◆ **EXERCISE DETAILS**
An exact, word-for-word copy of the entries is required, beginning at the line that contains "Task: Select the #cmd:/app/bin/server tag" and ending at the last line, both included.

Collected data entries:
- - - -

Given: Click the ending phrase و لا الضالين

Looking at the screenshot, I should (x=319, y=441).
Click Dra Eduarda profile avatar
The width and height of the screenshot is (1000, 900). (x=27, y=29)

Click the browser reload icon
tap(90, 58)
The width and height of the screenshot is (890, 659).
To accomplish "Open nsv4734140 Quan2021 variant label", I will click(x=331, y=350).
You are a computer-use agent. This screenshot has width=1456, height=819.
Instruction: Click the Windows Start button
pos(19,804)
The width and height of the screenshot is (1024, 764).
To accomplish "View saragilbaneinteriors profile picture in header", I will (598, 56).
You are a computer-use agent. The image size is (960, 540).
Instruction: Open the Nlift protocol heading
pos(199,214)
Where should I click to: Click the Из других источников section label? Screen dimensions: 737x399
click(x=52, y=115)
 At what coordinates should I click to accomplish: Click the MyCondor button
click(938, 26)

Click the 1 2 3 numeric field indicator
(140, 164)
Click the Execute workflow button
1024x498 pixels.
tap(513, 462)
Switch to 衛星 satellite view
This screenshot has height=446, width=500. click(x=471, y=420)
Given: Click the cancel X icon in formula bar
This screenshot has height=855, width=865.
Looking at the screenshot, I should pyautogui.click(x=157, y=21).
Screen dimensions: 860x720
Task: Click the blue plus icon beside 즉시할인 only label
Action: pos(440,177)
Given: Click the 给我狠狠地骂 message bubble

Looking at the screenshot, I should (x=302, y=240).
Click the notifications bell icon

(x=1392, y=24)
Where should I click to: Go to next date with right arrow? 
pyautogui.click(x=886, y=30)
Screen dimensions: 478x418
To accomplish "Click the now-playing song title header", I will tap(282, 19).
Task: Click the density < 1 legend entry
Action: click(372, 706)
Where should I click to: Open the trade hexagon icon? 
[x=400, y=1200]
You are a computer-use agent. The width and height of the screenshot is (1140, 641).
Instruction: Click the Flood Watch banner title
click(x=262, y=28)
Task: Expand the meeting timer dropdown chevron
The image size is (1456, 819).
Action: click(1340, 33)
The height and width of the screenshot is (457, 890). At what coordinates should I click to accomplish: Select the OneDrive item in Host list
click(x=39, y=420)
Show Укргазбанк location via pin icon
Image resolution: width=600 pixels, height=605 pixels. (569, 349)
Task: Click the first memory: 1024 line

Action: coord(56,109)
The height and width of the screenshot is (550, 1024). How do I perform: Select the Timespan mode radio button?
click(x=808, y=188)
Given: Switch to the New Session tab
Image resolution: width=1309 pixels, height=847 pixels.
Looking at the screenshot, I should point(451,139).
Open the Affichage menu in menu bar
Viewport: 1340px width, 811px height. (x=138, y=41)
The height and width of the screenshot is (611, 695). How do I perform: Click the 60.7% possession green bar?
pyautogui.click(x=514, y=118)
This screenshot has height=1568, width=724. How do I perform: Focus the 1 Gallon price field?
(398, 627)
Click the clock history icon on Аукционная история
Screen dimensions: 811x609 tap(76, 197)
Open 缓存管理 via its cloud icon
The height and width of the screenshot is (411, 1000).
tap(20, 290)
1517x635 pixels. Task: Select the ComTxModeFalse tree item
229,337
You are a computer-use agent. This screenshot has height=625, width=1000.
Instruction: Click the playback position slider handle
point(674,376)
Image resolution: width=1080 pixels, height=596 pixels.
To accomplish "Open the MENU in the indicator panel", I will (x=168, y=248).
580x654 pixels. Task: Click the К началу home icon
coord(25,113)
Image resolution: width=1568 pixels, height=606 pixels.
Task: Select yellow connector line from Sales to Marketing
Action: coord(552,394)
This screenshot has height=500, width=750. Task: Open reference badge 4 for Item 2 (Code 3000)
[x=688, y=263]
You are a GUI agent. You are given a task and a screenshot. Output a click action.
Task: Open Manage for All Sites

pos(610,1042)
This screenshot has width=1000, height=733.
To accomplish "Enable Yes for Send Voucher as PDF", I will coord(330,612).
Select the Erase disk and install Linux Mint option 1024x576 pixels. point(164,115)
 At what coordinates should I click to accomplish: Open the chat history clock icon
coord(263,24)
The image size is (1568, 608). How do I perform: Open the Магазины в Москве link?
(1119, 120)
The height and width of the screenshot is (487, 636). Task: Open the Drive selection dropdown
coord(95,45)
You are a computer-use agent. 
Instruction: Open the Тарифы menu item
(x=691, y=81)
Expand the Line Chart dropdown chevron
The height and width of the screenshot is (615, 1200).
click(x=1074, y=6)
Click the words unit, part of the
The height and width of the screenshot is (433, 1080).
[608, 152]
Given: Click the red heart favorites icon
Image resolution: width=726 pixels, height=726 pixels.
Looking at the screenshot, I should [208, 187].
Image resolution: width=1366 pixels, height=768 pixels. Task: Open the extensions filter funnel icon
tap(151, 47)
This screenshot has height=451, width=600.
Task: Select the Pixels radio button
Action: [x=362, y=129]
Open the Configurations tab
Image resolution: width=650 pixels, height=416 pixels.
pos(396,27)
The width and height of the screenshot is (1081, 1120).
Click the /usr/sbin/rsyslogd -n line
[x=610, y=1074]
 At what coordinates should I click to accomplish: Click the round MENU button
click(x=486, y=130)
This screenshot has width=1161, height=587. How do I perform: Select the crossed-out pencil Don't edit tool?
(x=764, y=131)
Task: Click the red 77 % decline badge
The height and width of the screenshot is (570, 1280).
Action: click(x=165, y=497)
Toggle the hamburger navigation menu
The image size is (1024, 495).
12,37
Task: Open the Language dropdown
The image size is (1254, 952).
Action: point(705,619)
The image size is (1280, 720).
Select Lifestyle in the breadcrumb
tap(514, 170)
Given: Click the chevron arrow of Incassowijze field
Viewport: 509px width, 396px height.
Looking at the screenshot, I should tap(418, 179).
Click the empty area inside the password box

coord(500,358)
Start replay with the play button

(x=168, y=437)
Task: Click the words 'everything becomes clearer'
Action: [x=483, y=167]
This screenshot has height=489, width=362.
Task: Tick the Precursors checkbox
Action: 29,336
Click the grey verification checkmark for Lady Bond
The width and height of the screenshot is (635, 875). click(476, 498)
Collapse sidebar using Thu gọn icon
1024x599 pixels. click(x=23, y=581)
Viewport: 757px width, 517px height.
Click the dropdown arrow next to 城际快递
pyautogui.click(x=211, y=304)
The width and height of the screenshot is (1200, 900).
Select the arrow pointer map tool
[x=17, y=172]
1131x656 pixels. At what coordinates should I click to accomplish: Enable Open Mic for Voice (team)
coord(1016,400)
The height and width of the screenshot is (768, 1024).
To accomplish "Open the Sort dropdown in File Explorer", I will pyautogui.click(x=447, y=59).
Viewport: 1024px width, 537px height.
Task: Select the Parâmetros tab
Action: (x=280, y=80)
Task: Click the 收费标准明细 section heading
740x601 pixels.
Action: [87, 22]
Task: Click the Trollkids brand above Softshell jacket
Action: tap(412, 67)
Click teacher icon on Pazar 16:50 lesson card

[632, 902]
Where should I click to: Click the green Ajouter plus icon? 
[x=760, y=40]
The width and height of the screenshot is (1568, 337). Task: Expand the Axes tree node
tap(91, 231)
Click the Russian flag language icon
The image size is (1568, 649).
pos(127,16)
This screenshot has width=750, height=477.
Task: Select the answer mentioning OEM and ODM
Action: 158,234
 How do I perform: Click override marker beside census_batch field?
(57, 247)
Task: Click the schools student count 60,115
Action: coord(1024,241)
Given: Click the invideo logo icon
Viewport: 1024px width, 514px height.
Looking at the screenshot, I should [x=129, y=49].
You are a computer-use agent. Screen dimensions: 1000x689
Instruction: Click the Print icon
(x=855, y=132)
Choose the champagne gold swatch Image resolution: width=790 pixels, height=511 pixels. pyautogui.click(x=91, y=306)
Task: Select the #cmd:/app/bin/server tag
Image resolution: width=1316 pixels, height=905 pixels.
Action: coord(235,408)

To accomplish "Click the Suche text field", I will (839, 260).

- - - -

◆ **OUTPUT OF THE TASK**
Task: Select the #cmd:/app/bin/server tag
Image resolution: width=1316 pixels, height=905 pixels.
Action: coord(235,408)

To accomplish "Click the Suche text field", I will (839, 260).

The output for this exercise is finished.